PROBLEM TO WORK ON: For the entries below, how many lines contain the word "computer"? Reply with the number and nothing else.

___ SOURCE INFORMATION ___

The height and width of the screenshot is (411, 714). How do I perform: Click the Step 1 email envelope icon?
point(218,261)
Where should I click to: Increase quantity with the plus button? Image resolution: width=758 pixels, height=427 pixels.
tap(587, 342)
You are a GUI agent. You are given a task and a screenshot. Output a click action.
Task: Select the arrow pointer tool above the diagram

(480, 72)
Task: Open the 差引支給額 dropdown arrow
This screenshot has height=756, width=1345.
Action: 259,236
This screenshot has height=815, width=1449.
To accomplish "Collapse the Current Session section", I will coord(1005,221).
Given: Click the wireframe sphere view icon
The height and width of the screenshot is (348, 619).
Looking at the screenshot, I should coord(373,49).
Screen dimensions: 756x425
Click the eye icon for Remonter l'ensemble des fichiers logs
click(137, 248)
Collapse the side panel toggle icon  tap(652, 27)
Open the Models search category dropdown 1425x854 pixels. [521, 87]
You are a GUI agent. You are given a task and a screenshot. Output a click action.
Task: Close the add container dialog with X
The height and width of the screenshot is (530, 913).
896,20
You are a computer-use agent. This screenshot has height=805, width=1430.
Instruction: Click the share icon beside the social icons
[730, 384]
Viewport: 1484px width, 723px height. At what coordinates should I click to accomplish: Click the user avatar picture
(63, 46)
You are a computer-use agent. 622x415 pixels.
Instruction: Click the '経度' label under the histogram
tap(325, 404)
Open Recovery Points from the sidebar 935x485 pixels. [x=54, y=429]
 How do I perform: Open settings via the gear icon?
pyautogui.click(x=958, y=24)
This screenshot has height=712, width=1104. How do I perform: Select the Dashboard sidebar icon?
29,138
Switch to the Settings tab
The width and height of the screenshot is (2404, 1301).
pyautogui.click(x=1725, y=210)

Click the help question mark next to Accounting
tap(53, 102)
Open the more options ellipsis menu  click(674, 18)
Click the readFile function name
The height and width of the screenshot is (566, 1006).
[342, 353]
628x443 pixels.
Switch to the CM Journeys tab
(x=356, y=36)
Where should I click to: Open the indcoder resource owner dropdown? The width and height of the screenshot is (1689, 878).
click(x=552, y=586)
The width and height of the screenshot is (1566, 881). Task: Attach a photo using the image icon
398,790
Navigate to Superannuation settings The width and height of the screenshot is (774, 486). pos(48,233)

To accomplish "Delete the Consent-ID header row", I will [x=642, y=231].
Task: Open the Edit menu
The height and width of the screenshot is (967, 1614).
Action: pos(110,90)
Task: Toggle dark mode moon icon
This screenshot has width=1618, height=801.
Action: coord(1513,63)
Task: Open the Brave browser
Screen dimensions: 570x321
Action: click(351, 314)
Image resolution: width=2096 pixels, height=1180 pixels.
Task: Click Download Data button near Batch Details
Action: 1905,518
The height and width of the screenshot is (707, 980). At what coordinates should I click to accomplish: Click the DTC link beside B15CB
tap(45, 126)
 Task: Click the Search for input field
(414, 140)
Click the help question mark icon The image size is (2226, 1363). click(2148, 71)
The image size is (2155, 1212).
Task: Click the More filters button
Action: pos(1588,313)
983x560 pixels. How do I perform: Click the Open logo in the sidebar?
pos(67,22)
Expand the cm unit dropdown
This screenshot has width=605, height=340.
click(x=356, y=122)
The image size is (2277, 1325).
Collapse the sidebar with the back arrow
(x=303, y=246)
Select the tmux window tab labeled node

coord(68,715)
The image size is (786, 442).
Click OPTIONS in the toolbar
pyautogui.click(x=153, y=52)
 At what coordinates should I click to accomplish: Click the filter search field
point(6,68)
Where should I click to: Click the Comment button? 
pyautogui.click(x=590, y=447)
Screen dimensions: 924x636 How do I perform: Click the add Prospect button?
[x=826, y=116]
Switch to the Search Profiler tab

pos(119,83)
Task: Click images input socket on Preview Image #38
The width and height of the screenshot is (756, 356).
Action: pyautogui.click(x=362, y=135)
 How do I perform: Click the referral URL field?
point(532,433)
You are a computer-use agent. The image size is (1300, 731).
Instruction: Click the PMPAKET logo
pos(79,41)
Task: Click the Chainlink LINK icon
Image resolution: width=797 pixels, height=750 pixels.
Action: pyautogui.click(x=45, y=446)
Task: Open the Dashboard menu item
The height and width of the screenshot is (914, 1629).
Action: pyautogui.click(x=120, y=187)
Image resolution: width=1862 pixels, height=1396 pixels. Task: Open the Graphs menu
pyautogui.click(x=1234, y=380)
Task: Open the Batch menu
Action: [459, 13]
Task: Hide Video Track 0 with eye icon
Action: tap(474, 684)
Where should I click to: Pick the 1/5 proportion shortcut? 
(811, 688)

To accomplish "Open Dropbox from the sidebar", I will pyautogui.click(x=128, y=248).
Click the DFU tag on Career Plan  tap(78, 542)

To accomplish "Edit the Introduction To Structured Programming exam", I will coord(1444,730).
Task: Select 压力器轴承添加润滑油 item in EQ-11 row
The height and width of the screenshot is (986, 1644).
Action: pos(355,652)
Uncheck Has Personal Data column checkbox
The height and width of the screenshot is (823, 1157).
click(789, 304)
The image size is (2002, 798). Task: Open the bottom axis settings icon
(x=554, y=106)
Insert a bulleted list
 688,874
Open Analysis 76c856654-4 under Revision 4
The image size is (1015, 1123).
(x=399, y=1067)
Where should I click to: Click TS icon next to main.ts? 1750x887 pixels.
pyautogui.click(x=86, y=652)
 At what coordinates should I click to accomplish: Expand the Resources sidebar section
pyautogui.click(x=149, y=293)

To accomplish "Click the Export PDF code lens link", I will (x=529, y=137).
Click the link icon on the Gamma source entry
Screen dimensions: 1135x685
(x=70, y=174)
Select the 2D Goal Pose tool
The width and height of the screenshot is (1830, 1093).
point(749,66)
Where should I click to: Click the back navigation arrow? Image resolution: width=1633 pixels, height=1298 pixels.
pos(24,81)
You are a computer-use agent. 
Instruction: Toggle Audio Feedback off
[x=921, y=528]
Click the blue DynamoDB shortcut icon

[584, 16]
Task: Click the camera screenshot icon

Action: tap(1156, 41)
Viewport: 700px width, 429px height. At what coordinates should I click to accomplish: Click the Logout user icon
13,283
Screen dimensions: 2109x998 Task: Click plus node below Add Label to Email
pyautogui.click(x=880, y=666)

___

EXERCISE OUTPUT: 4